Teks Berita:
────
KOTA JAYAPURA - 36 Calon Jaksa dilingkungan Kejaksaan Tinggi Papua menggelar aksi bakar baju dinas Korps Adhyaksa sebagai bentuk kekecewaan lantaran tidak lolos ujian seleksi tahap I (akademik) yang di gelar di SPN Jayapura, Senin lalu.
Dalam aksinya, mereka juga berteriak-teriak meminta bertemu dengan panitia penyelenggara dari Kejaksaan Agung RI. ” Mana Panitia Penyelenggara dari Kejaksaan Agung, kami ingin bertemu untuk menjelaskan hal ini,” elu salah satu pengawai Kejati Papua, Rumpaidus yang mengaku sudah 8 kali mengiktui ujian seleksi calon Jaksa.
Kekecewaaan mereka juga semakin melebar, dengan menelusuri Kantor Kejati Papua guna menemukan Panitia Penyelenggaran tersebut, yang berakhir dengan pertemuan bersama Kajati Papua, Panitia Penyelenggara dari Kejagung RI di Aula Kejati Papua.
────
Tujuan Tugas:
Tolong lanjutkan berita tentang aksi bakar baju dinas para calon jaksa di Kejati Papua, mulai setelah kalimat terakhirnya. Catatan-catatan ini tidak ada hubungannya dengan berita di atas.
────
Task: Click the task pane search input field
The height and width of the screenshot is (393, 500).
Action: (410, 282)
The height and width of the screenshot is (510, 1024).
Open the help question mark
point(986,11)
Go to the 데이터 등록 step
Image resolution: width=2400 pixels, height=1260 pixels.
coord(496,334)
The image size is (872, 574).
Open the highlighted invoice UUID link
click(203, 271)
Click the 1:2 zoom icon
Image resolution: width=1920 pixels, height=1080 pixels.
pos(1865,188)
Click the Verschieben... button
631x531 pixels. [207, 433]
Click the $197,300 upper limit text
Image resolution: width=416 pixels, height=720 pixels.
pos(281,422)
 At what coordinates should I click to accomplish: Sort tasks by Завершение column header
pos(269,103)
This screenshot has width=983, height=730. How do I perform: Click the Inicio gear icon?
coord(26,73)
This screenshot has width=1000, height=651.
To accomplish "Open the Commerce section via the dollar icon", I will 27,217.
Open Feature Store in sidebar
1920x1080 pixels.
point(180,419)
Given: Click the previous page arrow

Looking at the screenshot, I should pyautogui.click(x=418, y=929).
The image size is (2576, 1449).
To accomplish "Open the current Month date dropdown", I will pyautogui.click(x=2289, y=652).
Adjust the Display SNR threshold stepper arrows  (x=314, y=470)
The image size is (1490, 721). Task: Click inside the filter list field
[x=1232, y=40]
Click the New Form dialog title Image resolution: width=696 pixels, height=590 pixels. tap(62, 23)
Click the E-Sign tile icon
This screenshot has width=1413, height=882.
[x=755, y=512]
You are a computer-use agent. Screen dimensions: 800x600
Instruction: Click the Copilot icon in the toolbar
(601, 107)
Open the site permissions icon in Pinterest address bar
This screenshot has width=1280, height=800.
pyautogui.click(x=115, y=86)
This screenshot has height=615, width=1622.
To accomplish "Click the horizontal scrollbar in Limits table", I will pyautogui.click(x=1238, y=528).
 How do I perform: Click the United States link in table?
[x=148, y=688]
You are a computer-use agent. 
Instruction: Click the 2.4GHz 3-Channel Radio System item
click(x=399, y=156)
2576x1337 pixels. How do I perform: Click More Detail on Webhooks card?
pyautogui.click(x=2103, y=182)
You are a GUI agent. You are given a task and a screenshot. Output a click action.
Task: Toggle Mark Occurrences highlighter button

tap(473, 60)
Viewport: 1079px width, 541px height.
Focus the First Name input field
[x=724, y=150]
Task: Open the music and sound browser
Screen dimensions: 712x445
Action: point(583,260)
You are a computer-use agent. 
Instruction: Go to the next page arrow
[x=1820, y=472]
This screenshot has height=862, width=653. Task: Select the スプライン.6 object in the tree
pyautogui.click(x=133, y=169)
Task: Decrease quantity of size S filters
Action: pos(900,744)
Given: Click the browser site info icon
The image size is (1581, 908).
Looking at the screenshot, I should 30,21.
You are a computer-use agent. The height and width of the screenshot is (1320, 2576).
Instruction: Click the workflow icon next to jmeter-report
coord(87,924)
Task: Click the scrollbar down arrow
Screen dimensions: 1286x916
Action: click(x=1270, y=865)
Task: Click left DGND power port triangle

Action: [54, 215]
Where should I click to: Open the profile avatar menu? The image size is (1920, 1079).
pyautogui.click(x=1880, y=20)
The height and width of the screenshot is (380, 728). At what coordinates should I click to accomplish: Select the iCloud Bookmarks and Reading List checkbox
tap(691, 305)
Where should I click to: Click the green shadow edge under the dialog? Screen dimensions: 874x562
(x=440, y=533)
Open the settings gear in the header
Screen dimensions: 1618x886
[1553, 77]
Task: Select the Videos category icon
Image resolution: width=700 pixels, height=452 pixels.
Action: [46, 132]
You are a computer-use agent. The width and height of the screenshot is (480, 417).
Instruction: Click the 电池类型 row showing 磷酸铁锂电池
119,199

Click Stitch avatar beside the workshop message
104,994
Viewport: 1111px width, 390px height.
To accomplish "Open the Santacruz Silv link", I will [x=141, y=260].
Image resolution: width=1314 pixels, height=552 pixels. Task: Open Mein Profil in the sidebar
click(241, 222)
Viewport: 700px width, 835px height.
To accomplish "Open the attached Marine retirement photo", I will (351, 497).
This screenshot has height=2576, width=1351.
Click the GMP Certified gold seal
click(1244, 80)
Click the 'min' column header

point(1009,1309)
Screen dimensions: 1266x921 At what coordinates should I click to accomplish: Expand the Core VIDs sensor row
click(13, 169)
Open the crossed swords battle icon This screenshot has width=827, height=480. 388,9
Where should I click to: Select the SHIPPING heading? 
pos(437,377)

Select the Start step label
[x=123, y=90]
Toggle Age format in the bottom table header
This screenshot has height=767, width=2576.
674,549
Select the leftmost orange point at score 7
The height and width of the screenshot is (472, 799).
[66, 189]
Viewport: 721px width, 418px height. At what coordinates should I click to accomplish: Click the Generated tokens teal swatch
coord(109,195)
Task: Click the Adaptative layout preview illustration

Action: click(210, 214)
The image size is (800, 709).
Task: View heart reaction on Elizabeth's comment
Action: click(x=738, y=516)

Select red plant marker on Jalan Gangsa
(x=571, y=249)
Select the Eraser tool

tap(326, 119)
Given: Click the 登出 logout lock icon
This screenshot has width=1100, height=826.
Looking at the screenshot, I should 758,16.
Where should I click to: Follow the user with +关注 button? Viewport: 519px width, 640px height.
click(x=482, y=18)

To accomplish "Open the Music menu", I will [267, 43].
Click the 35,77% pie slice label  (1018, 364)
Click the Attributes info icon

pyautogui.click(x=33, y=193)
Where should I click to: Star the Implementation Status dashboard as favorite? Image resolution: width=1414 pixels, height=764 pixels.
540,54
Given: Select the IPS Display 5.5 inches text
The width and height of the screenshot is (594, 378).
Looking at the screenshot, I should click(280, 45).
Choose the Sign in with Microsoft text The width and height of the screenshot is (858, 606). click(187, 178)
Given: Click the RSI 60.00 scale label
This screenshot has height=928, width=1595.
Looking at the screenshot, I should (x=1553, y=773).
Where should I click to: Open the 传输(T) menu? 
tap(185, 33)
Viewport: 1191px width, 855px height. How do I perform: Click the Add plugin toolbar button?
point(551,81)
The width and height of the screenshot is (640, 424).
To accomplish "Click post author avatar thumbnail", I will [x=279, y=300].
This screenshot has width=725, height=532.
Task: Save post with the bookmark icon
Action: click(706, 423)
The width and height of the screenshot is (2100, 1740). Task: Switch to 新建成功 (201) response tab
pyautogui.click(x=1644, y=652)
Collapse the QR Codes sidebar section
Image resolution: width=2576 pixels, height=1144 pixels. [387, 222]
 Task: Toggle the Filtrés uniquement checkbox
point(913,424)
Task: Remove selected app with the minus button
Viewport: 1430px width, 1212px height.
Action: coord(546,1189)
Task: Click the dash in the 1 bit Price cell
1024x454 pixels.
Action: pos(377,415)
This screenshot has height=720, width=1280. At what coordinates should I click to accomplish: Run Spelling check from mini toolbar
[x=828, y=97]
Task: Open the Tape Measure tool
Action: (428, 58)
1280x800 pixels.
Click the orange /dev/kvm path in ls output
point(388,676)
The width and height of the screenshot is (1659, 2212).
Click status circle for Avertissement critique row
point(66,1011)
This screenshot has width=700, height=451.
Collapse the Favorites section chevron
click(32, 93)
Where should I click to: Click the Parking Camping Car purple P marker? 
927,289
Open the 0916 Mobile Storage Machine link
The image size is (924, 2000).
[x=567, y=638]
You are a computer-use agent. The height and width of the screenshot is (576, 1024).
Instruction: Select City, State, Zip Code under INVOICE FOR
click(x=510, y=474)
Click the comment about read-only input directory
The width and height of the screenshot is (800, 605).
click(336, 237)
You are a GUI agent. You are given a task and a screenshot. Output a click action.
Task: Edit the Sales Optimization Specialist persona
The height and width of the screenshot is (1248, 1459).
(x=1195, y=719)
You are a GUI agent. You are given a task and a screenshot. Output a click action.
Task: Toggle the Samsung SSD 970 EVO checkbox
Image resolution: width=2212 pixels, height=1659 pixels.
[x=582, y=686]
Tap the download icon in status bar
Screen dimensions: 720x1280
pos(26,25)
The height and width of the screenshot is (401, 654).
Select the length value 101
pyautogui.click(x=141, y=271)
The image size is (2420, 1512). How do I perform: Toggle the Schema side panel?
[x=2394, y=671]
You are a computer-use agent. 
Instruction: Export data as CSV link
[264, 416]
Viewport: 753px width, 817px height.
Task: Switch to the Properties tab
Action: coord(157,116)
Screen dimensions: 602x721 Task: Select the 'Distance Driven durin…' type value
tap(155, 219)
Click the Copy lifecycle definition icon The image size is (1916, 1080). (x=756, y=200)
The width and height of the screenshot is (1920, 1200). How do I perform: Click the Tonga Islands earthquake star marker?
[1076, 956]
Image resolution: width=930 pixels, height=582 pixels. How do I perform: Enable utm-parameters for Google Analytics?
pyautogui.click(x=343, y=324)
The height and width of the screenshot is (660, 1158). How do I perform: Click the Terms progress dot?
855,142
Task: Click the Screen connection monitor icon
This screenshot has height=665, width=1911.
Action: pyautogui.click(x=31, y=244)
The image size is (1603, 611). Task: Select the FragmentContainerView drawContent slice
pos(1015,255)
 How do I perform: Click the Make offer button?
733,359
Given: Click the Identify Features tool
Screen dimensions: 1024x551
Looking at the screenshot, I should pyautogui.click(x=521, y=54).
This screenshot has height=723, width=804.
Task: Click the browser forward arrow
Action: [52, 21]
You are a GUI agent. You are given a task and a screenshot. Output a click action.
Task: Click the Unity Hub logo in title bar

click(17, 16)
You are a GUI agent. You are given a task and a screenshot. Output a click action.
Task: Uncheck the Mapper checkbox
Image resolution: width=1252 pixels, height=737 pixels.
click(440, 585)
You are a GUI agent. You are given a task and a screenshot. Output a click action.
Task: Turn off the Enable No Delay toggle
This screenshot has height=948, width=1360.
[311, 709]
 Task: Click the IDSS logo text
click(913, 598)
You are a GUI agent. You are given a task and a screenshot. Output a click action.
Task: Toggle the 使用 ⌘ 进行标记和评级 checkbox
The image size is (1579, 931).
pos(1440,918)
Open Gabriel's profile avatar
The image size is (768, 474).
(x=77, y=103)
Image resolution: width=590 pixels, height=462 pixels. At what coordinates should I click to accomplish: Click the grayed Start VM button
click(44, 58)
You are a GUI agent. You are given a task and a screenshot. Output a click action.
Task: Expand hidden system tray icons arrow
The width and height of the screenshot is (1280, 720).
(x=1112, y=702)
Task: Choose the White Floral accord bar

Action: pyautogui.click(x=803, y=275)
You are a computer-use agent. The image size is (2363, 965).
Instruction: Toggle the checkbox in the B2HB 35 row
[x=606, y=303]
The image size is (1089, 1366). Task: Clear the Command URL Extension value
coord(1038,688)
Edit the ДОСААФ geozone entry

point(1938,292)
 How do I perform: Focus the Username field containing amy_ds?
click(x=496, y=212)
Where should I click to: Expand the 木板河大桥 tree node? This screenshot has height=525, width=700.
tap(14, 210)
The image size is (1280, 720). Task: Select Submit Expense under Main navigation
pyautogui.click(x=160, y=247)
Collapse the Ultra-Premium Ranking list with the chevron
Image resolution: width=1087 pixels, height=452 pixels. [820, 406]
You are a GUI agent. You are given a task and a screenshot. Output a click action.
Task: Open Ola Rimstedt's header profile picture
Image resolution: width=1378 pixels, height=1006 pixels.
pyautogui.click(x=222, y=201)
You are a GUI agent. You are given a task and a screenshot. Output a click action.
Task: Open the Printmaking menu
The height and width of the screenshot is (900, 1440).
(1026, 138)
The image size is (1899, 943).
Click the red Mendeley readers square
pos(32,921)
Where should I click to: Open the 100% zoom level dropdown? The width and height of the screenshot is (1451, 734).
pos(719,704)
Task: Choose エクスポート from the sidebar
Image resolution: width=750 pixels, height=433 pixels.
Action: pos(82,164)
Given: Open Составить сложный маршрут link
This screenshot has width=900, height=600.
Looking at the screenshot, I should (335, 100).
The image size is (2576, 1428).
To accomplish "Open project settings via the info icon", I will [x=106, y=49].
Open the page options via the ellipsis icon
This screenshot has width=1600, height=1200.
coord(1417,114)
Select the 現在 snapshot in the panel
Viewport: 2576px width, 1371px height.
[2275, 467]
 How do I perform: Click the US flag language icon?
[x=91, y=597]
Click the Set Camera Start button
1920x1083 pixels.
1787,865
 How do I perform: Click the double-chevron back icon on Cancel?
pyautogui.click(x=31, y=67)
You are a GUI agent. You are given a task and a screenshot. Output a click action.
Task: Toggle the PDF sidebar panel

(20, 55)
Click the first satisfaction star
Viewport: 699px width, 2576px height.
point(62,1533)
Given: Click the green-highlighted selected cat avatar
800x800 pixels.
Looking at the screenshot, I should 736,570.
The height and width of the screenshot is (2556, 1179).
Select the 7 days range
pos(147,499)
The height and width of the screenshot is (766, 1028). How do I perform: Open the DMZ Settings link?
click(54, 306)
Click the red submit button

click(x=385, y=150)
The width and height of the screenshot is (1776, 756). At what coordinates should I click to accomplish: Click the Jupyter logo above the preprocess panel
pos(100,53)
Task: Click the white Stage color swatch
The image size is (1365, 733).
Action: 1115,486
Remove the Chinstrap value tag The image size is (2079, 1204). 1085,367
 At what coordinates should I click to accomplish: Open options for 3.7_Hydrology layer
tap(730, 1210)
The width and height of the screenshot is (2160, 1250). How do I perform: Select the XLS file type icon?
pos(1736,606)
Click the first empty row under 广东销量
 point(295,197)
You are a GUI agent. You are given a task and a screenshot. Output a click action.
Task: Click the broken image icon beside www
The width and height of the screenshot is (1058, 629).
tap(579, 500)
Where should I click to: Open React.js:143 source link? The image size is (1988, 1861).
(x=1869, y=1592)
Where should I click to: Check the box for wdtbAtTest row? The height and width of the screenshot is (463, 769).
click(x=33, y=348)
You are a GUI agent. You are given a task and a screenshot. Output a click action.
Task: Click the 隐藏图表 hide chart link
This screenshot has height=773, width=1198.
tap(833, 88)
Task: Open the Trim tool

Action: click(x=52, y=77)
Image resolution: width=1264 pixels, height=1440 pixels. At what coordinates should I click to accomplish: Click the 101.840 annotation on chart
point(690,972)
────
Hasilnya:
Dalam penyampaiannya, Rumpaidus yang juga sebagai coordinator aksi menyebutkan Kejati Papua tidak memperhatikan anak-anak Papua. Padahal sesuai dengan UU Otsus No.21 Tahun 2001 bahwa keberpihahkan orang asli Papua dalam bidang apapun, namun kenyataanya dilapangan semua berbeda.
”Kami ini yang hampir 6-7 Tahun mengabdi di Kejaksaan Tinggi Papua, namun sudah 7-11 kali mengikuti tes pembentukann dan apabila kami tidak mengikuti tes ini, maka kami selamanya akan menjadi pegawai biasa saja yang kerjaan mengurus keperluaan Kejaksaan Tinggi Papua dan hal ini juga menyebabkan jaksa di Papua menjadi kurang,” kata Rumpaidus.
Rumpaidus menganggap, Kejati Papua saat ini berbeda dengan Kejati terdahulu. Dimana dari 48 yang mengikuti tes, hanya 12 yang diterima dan seluruhnya merupakan masyarakat pendatang. Parahnya lagi, kata dia, oknum pada Kejaksaan Agung menawarkan solusi kepada peserta tes dengan cara imbalan sejumlah uang berkisar Rp 100 juta. ”Itu yang nyata yang terjadi sekarang ini makanya kami melakukan cara seperti ini supaya pihak kejaksaan Tinggi Papua bisa lebih memperdulikan nasib putra-Putra Daerah,” bebernya.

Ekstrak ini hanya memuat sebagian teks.